And Elena, an intelligent and kind 34-year-old, who is virtually engaged to a Spainard, is starting to see his troubling side. He has already taken her to Spain once and has now filed the paperwork for a fiancée visa, so that she can go to live there for a while. She has quit her job and is focused on studying Spanish. It’s an amazing opportunity for her to get out of a place where her opportunities are limited, to build a life for herself, and to have the family she craves. However, Jose has begun showing a jealous and controlling temperament, not believing her when she says where she has been, calling frequently, and expressing fears that she’ll get to Spain and then leave him.

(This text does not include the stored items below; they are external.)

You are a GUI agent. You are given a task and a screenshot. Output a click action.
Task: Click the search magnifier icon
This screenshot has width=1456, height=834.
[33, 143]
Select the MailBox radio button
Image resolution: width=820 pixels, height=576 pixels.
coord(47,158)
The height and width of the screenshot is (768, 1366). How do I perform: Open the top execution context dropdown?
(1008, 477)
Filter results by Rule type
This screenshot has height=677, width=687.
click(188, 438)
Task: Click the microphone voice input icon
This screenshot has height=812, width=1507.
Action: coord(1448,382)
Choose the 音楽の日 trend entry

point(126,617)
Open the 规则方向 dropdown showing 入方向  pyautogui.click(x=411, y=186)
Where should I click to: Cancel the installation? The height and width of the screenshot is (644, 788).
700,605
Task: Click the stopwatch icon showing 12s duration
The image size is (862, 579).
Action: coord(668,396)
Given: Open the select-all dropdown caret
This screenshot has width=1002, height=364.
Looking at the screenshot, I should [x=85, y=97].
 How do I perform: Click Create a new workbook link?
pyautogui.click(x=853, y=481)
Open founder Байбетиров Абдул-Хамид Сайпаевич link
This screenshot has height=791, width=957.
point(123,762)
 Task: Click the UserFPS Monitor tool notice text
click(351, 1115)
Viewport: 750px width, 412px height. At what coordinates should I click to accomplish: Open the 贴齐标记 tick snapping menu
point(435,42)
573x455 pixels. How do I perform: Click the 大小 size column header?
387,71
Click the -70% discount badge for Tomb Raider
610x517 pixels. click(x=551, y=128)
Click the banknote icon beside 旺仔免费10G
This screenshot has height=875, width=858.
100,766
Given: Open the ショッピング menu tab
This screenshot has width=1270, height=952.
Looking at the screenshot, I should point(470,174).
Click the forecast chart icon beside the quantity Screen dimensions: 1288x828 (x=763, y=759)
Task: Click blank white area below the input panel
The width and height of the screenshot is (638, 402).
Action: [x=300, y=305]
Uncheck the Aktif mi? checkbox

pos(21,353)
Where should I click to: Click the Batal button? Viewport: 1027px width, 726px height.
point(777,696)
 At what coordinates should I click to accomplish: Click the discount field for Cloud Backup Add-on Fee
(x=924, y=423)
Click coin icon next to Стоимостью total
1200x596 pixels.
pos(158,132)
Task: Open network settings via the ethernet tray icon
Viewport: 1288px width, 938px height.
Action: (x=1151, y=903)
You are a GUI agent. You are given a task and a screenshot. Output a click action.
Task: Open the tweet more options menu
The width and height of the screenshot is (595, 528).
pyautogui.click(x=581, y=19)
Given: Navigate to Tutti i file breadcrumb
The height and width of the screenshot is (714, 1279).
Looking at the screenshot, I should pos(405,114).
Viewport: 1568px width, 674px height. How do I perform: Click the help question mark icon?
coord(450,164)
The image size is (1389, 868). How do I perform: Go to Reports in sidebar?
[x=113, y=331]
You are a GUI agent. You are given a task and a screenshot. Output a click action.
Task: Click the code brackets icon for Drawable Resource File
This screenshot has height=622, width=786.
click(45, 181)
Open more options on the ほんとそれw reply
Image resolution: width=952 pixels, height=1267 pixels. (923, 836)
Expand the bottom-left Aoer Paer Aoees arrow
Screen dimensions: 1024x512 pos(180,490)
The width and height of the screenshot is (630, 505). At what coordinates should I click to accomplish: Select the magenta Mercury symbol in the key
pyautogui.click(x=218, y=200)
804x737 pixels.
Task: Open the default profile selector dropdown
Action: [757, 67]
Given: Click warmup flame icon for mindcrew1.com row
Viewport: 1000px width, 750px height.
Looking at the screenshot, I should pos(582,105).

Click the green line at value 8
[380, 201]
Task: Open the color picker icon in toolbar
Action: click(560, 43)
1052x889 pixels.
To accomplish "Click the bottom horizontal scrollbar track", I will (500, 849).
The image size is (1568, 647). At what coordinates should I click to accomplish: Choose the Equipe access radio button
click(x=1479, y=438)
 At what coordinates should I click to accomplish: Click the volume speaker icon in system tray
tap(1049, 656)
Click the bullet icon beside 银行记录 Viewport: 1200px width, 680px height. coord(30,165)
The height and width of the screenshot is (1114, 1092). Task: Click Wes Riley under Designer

“Elena thinks it’s because of the communication problem,” Zhenya said. She’d scrunched her naturally curly hair with mousse, defining her dark curls in a voluminous mass. “She thinks that maybe he just doesn’t understand her when she explains where she’s been and if only she spoke Spanish well, they wouldn’t have this problem.”
I told her that I doubted it was a cultural communication problem, it was probably a personality issue. I had already told her that men who sought foreign wives on the internet often had a reason why they couldn’t find a wife in their own country. And for a 48-year-old Spainard to never have been married, there was probably a reason why he hadn’t been able to find a woman willing to commit to him.
“I am listed on that same internet site,” Zhenya said, “and the owner of the agency knows my mother. She called yesterday, saying there was an American in town who wanted to be introduced to me. I wasn’t home so she told my mother. When I came back, my mother threw a scandal. She told me that such men weren’t normal, that so many girls who used that agency were now missing – they’d been sold, disappeared, or who knows what else. And she forbid me from going to meet him. I told her I just thought it would be interesting, but I can’t go while she’s here.”
I urged her to be safe, to not give him her address or phone number, to meet him in a public place, to not get in a car alone with him.
It makes me really sad to see hard-working, well-meaning, good people struggling so hard to find the most basic things, love, opportunity, respect and security.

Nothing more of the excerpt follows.